瀬谷の生き物だより【105】 文:清水道夫(瀬谷環境ネット) 写真:中村多加夫(同上)
夏の宵、寺や神社の暗い林の側を通ると「ホッホー、ホッホー」と聞き慣れない声を耳にすることがある。アオバズクだ。
アオバズクはフクロウの仲間で、五月の青葉の頃渡来し日本で繁殖するミミズクということからこの名前が付いた渡り鳥である(ズクと名がついているが羽角はない)。大きさはハトよりやや小さい30cm程。体色は頭から背面が黒褐色、胸と腹は白く、黒褐色の細かい縦斑に覆われている。真ん丸い目の周囲に金色の輪があるのが特徴的。顔(頭)を上下左右に器用に回転させる仕草が可愛い。

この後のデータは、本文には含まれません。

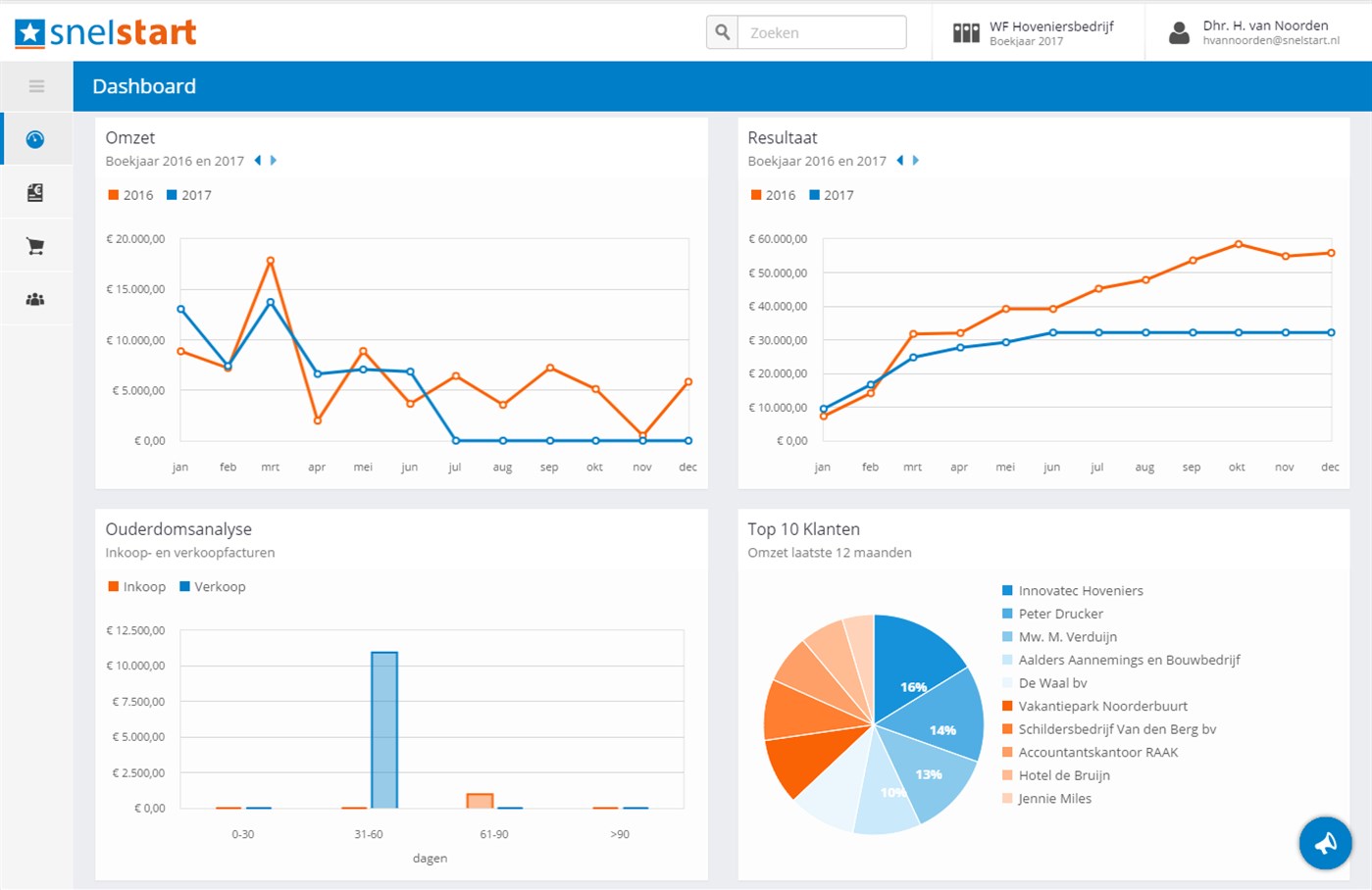Image resolution: width=1372 pixels, height=890 pixels.
Task: Open the bookkeeping ledger sidebar icon
Action: point(35,193)
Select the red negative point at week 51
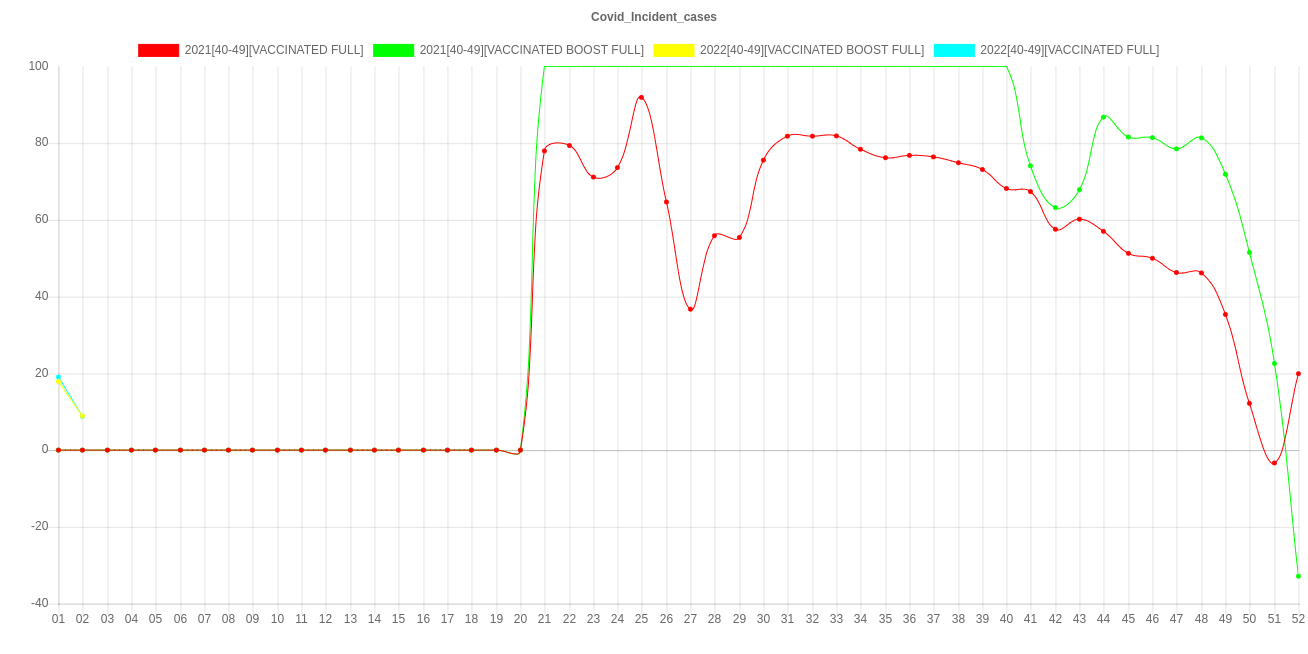 click(x=1274, y=463)
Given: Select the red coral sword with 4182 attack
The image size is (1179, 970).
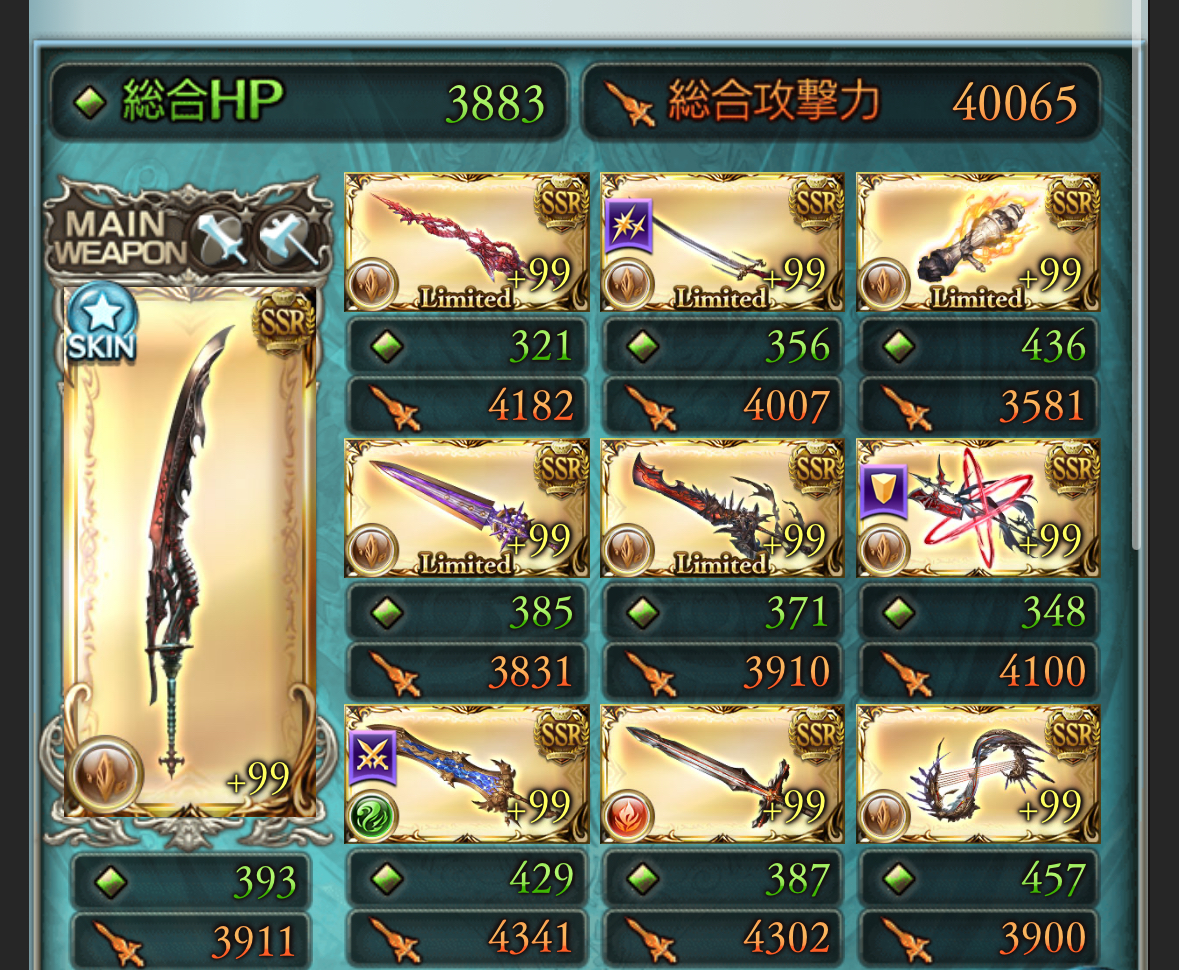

主な繁殖地は低山の林や農耕地だが、市街地の寺社林の高木もよく利用し、樹洞に産卵し2〜4羽の雛を育てる。小鳥、蛾や甲虫類など夜行性の大型の昆虫等を餌とする。
雛は7月には巣立ち、9〜10月には越冬地である東南アジアへ旅立つ。
区内でも1〜2の寺社で繁殖が観察されているが、夜行性のため見る機会が少なく、残念だ。尚、個人的には鳴き声を聞くと、今年も雛が無事に育つ事を祈る気持ちとなる。